- [Task prompt]
The data should be restated word for word, in full.

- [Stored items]
[Start of section]

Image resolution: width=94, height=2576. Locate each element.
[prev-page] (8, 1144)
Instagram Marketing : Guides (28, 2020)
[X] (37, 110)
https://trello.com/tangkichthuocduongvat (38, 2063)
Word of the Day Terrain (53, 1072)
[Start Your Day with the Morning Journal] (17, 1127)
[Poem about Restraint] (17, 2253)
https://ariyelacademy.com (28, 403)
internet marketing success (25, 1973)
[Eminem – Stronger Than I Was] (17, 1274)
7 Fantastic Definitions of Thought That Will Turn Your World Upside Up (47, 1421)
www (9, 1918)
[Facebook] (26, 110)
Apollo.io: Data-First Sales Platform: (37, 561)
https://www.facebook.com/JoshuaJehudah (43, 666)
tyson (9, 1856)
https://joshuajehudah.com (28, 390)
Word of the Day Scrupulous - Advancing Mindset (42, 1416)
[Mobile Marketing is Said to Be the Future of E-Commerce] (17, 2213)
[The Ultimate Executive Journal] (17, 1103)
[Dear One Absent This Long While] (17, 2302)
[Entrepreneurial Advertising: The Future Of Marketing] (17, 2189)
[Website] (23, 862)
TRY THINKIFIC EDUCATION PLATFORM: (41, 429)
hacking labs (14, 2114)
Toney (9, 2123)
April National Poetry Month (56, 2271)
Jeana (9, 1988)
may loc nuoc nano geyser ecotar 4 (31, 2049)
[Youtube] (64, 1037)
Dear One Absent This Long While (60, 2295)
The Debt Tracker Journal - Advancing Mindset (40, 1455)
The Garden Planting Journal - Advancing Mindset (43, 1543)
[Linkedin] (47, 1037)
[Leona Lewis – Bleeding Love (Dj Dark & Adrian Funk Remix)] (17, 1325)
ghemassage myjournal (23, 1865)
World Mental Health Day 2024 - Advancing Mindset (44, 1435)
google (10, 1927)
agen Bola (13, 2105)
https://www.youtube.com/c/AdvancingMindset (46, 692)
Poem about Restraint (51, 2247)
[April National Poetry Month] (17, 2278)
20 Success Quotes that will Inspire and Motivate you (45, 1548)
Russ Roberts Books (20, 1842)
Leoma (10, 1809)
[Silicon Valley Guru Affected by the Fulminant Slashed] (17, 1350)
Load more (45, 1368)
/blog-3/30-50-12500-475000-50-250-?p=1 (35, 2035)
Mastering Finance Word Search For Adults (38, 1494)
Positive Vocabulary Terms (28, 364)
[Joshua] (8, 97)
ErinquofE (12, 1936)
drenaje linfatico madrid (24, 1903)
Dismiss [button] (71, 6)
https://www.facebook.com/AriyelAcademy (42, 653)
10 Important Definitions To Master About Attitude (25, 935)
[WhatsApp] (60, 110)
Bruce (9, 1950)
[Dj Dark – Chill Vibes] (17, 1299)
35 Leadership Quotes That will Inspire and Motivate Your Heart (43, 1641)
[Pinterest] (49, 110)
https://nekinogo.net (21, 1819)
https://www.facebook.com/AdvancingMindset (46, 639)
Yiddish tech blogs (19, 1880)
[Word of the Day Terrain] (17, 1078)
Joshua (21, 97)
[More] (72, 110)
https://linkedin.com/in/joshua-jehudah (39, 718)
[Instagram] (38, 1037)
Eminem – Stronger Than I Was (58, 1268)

[End of section]

- [Solution to the problem]
Image resolution: width=94, height=2576. Locate each element.
[prev-page] (8, 1144)
Instagram Marketing : Guides (28, 2020)
[X] (37, 110)
https://trello.com/tangkichthuocduongvat (38, 2063)
Word of the Day Terrain (53, 1072)
[Start Your Day with the Morning Journal] (17, 1127)
[Poem about Restraint] (17, 2253)
https://ariyelacademy.com (28, 403)
internet marketing success (25, 1973)
[Eminem – Stronger Than I Was] (17, 1274)
7 Fantastic Definitions of Thought That Will Turn Your World Upside Up (47, 1421)
www (9, 1918)
[Facebook] (26, 110)
Apollo.io: Data-First Sales Platform: (37, 561)
https://www.facebook.com/JoshuaJehudah (43, 666)
tyson (9, 1856)
https://joshuajehudah.com (28, 390)
Word of the Day Scrupulous - Advancing Mindset (42, 1416)
[Mobile Marketing is Said to Be the Future of E-Commerce] (17, 2213)
[The Ultimate Executive Journal] (17, 1103)
[Dear One Absent This Long While] (17, 2302)
[Entrepreneurial Advertising: The Future Of Marketing] (17, 2189)
[Website] (23, 862)
TRY THINKIFIC EDUCATION PLATFORM: (41, 429)
hacking labs (14, 2114)
Toney (9, 2123)
April National Poetry Month (56, 2271)
Jeana (9, 1988)
may loc nuoc nano geyser ecotar 4 (31, 2049)
[Youtube] (64, 1037)
Dear One Absent This Long While (60, 2295)
The Debt Tracker Journal - Advancing Mindset (40, 1455)
The Garden Planting Journal - Advancing Mindset (43, 1543)
[Linkedin] (47, 1037)
[Leona Lewis – Bleeding Love (Dj Dark & Adrian Funk Remix)] (17, 1325)
ghemassage myjournal (23, 1865)
World Mental Health Day 2024 - Advancing Mindset (44, 1435)
google (10, 1927)
agen Bola (13, 2105)
https://www.youtube.com/c/AdvancingMindset (46, 692)
Poem about Restraint (51, 2247)
[April National Poetry Month] (17, 2278)
20 Success Quotes that will Inspire and Motivate you (45, 1548)
Russ Roberts Books (20, 1842)
Leoma (10, 1809)
[Silicon Valley Guru Affected by the Fulminant Slashed] (17, 1350)
Load more (45, 1368)
/blog-3/30-50-12500-475000-50-250-?p=1 (35, 2035)
Mastering Finance Word Search For Adults (38, 1494)
Positive Vocabulary Terms (28, 364)
[Joshua] (8, 97)
ErinquofE (12, 1936)
drenaje linfatico madrid (24, 1903)
Dismiss [button] (71, 6)
https://www.facebook.com/AriyelAcademy (42, 653)
10 Important Definitions To Master About Attitude (25, 935)
[WhatsApp] (60, 110)
Bruce (9, 1950)
[Dj Dark – Chill Vibes] (17, 1299)
35 Leadership Quotes That will Inspire and Motivate Your Heart (43, 1641)
[Pinterest] (49, 110)
https://nekinogo.net (21, 1819)
https://www.facebook.com/AdvancingMindset (46, 639)
Yiddish tech blogs (19, 1880)
[Word of the Day Terrain] (17, 1078)
Joshua (21, 97)
[More] (72, 110)
https://linkedin.com/in/joshua-jehudah (39, 718)
[Instagram] (38, 1037)
Eminem – Stronger Than I Was (58, 1268)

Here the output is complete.